BEGIN

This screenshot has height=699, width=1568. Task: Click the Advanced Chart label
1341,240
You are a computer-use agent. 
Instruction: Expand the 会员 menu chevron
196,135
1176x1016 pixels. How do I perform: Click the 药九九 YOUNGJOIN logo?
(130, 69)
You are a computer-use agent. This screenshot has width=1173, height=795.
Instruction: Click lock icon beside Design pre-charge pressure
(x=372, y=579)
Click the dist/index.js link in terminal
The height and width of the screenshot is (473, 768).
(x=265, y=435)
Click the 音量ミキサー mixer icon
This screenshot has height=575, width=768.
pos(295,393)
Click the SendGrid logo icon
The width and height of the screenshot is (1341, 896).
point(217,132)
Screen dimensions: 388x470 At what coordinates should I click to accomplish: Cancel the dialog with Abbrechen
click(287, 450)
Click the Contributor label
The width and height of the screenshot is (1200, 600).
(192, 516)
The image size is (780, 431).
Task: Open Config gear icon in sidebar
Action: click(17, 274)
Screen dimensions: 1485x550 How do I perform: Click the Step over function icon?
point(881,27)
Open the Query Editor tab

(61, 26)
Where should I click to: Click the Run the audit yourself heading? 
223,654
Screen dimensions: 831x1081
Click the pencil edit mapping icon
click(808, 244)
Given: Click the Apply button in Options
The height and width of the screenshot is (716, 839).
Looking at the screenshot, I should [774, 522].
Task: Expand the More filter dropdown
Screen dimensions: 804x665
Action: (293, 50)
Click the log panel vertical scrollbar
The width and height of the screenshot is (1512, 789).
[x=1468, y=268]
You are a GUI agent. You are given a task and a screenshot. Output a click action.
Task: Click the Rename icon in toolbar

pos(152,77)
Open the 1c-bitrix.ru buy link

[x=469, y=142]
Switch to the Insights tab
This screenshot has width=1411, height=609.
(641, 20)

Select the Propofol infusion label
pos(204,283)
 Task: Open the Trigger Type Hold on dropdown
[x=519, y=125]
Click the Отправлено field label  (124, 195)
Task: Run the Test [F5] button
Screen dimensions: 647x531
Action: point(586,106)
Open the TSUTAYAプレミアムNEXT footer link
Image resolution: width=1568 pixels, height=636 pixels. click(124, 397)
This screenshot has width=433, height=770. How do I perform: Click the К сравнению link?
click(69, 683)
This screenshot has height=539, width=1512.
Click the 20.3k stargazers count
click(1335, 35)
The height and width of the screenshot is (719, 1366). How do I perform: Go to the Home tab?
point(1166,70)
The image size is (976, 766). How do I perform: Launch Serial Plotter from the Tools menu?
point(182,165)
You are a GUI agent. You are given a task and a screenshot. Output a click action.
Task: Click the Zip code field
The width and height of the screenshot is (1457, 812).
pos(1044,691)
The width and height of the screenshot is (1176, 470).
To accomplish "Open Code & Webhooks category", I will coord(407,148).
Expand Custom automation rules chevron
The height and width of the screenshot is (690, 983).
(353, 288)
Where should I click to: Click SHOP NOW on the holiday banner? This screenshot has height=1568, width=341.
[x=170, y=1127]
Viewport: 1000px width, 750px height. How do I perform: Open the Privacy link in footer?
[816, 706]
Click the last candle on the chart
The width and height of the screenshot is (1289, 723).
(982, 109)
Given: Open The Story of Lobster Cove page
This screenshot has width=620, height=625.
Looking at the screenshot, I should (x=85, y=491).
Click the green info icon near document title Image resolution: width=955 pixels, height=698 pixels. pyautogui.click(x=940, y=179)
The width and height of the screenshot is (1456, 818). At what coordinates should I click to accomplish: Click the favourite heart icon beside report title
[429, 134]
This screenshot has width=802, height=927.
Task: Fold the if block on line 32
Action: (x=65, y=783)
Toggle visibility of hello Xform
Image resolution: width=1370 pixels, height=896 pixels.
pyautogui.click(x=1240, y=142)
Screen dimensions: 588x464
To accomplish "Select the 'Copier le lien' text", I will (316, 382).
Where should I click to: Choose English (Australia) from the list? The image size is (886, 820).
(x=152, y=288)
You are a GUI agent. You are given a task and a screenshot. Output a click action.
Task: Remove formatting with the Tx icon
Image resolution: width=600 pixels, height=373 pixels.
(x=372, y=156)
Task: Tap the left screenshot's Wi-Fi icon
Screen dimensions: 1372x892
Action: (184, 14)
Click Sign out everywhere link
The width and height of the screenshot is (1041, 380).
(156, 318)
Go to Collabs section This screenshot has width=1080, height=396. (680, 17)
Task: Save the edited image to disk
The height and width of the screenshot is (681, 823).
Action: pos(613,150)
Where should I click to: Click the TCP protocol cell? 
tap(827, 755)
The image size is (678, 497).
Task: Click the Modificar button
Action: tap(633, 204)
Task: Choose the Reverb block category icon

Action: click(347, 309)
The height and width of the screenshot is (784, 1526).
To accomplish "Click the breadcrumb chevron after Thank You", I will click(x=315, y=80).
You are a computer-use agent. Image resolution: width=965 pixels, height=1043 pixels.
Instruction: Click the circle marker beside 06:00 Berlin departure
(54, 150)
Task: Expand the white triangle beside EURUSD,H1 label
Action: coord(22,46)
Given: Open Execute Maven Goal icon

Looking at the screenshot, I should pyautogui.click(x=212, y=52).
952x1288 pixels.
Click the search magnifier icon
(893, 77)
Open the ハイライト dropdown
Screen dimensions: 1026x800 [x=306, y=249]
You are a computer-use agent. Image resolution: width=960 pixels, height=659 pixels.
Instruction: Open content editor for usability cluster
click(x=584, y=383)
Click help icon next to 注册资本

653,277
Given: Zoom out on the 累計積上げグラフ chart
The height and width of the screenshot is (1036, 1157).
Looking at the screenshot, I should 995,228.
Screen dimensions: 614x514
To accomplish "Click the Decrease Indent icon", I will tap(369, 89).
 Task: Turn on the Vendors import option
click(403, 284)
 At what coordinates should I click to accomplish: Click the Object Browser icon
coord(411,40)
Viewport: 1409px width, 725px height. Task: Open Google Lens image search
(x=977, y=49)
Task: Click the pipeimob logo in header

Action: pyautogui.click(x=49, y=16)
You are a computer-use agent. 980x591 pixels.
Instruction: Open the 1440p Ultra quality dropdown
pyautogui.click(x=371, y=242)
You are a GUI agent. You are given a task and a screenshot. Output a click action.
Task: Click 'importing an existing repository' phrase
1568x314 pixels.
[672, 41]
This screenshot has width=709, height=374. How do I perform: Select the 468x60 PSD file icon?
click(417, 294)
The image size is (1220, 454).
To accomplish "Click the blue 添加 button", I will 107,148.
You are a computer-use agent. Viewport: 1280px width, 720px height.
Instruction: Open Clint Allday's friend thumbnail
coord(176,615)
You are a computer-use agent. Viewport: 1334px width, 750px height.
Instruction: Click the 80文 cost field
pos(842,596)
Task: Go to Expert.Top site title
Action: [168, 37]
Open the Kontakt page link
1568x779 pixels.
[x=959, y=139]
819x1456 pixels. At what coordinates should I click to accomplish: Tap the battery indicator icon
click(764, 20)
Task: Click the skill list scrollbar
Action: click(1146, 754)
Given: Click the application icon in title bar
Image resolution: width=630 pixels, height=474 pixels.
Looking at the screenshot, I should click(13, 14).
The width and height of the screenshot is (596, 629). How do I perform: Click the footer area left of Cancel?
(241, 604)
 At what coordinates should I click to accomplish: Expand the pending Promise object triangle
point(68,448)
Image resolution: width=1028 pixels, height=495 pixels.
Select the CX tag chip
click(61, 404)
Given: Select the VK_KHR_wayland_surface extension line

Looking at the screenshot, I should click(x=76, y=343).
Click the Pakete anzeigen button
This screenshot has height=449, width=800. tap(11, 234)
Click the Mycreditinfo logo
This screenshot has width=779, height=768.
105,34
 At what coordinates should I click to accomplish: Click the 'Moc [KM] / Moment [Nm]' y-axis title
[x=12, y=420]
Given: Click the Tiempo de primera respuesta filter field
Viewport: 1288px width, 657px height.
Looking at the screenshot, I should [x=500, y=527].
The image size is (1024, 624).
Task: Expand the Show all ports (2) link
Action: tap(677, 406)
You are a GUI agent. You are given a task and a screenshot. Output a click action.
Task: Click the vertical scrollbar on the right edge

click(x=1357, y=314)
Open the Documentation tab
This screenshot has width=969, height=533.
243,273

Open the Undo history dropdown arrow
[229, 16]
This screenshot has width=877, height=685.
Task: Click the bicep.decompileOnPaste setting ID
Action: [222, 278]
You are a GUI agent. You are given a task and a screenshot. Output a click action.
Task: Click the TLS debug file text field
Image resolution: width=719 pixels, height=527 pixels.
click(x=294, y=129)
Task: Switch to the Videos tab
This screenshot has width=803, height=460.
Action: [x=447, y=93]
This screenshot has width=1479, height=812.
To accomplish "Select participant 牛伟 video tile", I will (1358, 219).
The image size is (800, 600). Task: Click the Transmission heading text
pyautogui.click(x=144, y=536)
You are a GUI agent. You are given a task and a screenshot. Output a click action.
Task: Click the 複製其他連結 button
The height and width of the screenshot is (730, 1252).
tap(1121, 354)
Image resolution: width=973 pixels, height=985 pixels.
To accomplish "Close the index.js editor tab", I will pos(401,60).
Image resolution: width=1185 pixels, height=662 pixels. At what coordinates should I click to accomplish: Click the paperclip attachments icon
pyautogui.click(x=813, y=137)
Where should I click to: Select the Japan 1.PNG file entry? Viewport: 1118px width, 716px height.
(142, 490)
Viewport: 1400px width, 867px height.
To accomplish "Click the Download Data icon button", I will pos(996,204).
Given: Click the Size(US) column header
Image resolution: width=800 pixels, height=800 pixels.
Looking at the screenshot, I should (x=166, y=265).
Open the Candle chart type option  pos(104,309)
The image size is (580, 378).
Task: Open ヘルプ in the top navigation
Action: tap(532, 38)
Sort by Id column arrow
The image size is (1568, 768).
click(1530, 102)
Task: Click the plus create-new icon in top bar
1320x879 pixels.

END

Try it:
Print, exactly as they appear above, the lines running from the one with "This screenshot has width=1479, height=812." through the final line.

Exercise answer:
This screenshot has width=1479, height=812.
To accomplish "Select participant 牛伟 video tile", I will (1358, 219).
The image size is (800, 600). Task: Click the Transmission heading text
pyautogui.click(x=144, y=536)
You are a GUI agent. You are given a task and a screenshot. Output a click action.
Task: Click the 複製其他連結 button
The height and width of the screenshot is (730, 1252).
tap(1121, 354)
Image resolution: width=973 pixels, height=985 pixels.
To accomplish "Close the index.js editor tab", I will pos(401,60).
Image resolution: width=1185 pixels, height=662 pixels. At what coordinates should I click to accomplish: Click the paperclip attachments icon
pyautogui.click(x=813, y=137)
Where should I click to: Select the Japan 1.PNG file entry? Viewport: 1118px width, 716px height.
(142, 490)
Viewport: 1400px width, 867px height.
To accomplish "Click the Download Data icon button", I will pos(996,204).
Given: Click the Size(US) column header
Image resolution: width=800 pixels, height=800 pixels.
Looking at the screenshot, I should (x=166, y=265).
Open the Candle chart type option  pos(104,309)
The image size is (580, 378).
Task: Open ヘルプ in the top navigation
Action: tap(532, 38)
Sort by Id column arrow
The image size is (1568, 768).
click(1530, 102)
Task: Click the plus create-new icon in top bar
1320x879 pixels.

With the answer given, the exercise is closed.